DATA PROVIDED
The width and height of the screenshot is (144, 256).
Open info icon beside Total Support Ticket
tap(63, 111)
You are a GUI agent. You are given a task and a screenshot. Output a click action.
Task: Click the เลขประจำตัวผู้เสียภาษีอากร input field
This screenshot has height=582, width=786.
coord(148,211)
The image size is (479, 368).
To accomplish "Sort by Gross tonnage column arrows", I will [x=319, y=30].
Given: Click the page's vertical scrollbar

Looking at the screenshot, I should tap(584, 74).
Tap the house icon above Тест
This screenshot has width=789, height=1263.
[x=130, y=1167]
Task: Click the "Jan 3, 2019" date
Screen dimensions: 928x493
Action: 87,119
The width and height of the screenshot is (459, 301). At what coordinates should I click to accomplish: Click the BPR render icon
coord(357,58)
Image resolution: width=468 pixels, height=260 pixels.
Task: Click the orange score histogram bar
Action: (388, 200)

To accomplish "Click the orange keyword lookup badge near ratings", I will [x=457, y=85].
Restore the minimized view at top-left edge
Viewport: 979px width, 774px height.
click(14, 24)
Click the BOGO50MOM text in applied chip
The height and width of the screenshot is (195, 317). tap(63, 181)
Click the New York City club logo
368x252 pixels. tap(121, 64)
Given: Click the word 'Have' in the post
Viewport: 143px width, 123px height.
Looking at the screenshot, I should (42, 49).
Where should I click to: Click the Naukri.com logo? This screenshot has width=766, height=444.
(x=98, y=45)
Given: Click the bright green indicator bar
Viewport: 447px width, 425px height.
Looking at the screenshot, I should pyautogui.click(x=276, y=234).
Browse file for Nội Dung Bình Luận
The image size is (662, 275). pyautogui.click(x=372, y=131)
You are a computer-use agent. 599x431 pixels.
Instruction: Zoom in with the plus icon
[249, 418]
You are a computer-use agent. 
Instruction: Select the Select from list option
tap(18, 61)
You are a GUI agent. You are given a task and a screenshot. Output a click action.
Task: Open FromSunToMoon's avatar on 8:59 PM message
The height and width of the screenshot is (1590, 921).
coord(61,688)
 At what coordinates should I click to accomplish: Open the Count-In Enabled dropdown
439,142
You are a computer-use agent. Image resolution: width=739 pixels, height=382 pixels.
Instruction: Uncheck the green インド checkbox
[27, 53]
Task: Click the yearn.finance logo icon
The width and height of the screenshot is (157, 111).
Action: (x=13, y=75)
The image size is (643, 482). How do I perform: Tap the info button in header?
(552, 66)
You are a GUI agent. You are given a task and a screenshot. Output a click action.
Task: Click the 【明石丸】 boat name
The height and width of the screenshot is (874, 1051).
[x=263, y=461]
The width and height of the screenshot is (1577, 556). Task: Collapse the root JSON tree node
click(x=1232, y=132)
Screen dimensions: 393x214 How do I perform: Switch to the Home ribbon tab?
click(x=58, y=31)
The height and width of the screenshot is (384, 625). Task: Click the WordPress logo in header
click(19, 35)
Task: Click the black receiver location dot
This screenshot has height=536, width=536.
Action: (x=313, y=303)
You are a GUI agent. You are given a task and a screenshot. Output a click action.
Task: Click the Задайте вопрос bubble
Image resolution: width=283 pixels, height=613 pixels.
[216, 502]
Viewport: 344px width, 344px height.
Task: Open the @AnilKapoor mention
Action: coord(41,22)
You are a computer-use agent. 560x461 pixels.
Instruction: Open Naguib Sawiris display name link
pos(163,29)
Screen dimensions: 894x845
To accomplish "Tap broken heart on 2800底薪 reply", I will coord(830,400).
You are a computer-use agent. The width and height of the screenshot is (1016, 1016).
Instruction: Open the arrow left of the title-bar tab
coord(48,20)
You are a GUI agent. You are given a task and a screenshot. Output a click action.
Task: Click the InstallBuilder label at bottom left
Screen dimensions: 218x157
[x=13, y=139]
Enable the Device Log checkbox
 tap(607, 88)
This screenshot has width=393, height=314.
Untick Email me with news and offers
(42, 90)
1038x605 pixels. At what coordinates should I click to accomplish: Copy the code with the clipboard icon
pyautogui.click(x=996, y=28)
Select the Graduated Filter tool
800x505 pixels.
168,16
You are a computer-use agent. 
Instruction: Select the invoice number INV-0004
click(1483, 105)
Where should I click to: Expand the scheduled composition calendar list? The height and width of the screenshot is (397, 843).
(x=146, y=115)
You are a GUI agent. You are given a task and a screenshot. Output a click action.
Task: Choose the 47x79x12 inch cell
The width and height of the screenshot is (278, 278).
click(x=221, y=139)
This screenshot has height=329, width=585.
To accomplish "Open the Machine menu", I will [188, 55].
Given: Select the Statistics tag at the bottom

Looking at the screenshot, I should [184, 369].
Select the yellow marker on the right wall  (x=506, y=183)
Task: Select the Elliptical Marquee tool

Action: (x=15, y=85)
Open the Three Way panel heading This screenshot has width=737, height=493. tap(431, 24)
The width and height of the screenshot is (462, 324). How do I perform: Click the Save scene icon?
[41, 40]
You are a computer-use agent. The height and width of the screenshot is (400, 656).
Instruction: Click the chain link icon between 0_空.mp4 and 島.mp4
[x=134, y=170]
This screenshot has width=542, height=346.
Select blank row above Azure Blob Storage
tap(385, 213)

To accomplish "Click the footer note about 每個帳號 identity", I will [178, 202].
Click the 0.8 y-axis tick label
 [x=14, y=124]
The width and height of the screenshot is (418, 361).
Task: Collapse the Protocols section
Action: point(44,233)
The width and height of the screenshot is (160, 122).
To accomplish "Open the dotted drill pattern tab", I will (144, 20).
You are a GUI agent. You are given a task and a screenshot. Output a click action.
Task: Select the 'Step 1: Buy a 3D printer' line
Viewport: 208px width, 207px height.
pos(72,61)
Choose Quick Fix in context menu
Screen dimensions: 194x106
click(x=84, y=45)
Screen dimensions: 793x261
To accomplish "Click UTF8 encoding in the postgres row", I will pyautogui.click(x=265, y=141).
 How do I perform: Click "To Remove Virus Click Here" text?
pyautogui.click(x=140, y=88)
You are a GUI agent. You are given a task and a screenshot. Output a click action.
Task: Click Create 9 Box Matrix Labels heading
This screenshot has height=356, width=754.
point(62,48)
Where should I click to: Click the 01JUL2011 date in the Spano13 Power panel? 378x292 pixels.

DIRECTIONS
I need each line from the listing where the word "heading" occurs.

SOLUTION TO THIS EXERCISE
Open the Three Way panel heading This screenshot has width=737, height=493. tap(431, 24)
Task: Click Create 9 Box Matrix Labels heading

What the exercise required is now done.